**What you are asked to do:** Among the entries below, how many lines have the word "agent"? Answer only with the number.

**Data to examine:**
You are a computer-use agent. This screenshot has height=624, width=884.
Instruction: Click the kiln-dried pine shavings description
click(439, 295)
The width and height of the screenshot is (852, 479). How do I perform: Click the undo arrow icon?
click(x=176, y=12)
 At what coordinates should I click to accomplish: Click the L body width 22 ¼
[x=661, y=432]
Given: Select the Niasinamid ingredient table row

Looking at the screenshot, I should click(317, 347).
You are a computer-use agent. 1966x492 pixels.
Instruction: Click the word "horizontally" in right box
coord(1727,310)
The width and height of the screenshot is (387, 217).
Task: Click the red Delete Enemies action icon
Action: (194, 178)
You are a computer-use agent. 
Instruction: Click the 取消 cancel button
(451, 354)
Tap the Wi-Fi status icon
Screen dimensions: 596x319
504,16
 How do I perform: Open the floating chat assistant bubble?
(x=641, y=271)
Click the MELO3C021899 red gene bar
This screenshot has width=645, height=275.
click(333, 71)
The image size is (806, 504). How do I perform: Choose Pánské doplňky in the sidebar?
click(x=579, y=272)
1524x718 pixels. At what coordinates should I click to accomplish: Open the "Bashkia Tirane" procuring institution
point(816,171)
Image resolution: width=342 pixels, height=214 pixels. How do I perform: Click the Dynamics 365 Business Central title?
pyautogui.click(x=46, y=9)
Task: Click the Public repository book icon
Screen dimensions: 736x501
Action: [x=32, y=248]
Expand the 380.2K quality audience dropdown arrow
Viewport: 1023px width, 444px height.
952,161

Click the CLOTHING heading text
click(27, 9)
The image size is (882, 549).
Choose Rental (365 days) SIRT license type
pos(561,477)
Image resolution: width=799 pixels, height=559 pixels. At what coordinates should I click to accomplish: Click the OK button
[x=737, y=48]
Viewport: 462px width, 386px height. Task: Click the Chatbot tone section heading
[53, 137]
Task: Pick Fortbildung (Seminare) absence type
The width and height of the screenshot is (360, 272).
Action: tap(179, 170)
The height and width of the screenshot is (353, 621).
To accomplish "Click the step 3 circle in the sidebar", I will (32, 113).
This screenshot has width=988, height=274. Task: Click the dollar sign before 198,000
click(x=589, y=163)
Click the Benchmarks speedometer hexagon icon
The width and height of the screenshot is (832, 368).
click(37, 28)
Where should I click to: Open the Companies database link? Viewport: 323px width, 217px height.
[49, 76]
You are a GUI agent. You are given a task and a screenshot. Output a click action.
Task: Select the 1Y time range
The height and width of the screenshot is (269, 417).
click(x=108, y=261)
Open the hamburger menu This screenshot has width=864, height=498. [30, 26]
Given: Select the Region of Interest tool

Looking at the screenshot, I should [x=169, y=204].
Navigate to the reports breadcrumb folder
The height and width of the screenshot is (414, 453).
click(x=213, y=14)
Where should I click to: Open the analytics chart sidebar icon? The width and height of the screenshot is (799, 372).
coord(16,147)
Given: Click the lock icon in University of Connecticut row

**Your response:** 4